If the user had done a CreateFile("Com1\x\y\z",...), then the Object Manager would have parsed up through and including the name "Serial0" and initialized the File Object it creates with the name "\x\y\z." This, however, brings up an interesting issue for the driver writer: What does "\x\y\z" mean to it? Every Device Object has an associated namespace. Names in a device's namespace are paths that begin with the device's name. So in our example using COM1, the device's namespace would begin with "\Device\Serial0." This means that "\x\y\z" is to be interpreted as an open request for "x\y\z" in device Serial0's namespace. Now, most driver writers do not implement a namespace. However, the driver must still implement internal security checks to prevent unauthorized access to its device's namespace. There are two ways that devices which do not support namespaces can ensure that access to their namespace is handled correctly:

• They can either set the FILE_DEVICE_SECURE_OPEN flag in their Device Object flags field, which treats any open request to a device's namespace as an open to the Device Object itself, or
• They can check the length of the filename contained within File Object (passed in the IRP_MJ_CREATE request) to ensure that the length is 0, otherwise they can fail the request.
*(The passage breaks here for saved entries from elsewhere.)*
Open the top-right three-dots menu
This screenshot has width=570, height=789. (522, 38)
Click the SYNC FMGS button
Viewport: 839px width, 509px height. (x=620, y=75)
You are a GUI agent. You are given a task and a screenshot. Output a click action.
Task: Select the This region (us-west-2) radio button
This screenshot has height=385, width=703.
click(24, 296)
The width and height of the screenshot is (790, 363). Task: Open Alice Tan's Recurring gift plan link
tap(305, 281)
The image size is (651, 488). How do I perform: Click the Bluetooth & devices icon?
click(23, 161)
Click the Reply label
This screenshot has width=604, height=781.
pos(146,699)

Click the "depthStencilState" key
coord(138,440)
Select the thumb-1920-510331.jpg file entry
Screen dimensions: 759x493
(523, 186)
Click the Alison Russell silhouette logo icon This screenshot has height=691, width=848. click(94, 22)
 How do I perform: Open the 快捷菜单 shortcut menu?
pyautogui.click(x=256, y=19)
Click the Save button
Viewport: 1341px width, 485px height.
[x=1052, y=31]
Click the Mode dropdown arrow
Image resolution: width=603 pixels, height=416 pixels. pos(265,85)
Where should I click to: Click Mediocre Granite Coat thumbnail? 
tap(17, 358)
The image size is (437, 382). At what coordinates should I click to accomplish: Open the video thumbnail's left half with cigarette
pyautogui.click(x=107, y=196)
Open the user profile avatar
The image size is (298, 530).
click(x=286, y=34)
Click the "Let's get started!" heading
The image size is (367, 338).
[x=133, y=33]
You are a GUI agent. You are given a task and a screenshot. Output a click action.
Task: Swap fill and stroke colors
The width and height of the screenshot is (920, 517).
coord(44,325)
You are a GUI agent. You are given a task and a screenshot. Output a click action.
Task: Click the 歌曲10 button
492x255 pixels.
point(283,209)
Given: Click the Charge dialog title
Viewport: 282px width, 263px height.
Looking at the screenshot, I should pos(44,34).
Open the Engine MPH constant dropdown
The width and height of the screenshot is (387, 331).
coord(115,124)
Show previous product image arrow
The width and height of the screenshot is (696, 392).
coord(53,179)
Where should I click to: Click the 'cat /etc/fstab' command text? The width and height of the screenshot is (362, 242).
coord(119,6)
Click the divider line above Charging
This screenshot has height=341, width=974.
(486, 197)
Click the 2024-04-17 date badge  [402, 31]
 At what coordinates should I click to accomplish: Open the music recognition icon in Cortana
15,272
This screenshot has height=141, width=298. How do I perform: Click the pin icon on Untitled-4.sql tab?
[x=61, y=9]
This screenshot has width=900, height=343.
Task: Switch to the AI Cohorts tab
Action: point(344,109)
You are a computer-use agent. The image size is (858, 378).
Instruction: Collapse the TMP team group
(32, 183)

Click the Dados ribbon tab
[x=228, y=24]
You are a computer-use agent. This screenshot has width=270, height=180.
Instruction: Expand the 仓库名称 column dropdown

If the driver does not implement a device namespace, it is up to the driver to determine the security checks that are performed. However, it's important to note that irrespective of whether or not a device namespace is implemented, the driver must always ensure (by setting FILE_DEVICE_SECURE_OPEN or otherwise) that appropriate access checks are performed when one of its devices is opened.

With the File Object created, the I/O Manager completes the parsing job by building an IRP with major function code IRP_MJ_CREATE and sending that IRP (via IoCallDriver) to the terminal object identified by the Object Manager (which is "Serial0" in our example). Thus, the driver responsible for the "Serial0" device receives and processes the Create IRP.

Assuming the driver completes the Create IRP with success, the caller's Create request succeeds. IopParseDevice returns to the Object Manager, and the Object Manager returns a handle to the created File Object representing this open instance to the I/O Manager, which in turn returns that handle to the caller. Whew!

The Driver Does the Parsing
You might be wondering how the name (or, more correctly, the part of the name) that was passed in the File Object is used. The answer is, it's the responsibility of the driver receiving the create IRP to parse.

Using "Com1\x\y\z" as an example is really nonsense because the Serial0 Driver (like most drivers) never really looks at the name passed in on the Create request because they weren't written to do so. Other drivers like file systems would, however, expect to parse the name contained with the File Object because they implement a namespace of their own (in addition to the one provided by the Object Manager).

Consider the Win32 call CreateFile("Y:\Dir1\Dir2\Fred.txt",...), where Y is a LanManager network drive. In this example (and you can see this by following along with OBJDIR) when parsing this name the Object Manager will find a Symbolic Link "Y:" in the namespace (see Figure 5). This means that for this system the Device Object corresponding to "\Device\LanmanRedirector" will receive a IRP_MJ_CREATE request with a File Object containing the name "\Z:0000000000010bf4\redball\users\cariddi\Dir1\Dir2\Fred.txt." It will be that driver's responsibility to parse and validate the components of the input name to ensure that access is valid for its namespace.

Summary
Understanding how Windows determines the target of a Create request is a hefty topic, as you can see. It illustrates the importance of understanding the process that the Object Manager goes through to connect the name that you created in the namespace to the Device Object that you created to handle requests for users of your services. Additionally, knowing your responsibilities when it comes to securing your Device Object's namespace is vital to ensuring that proper access.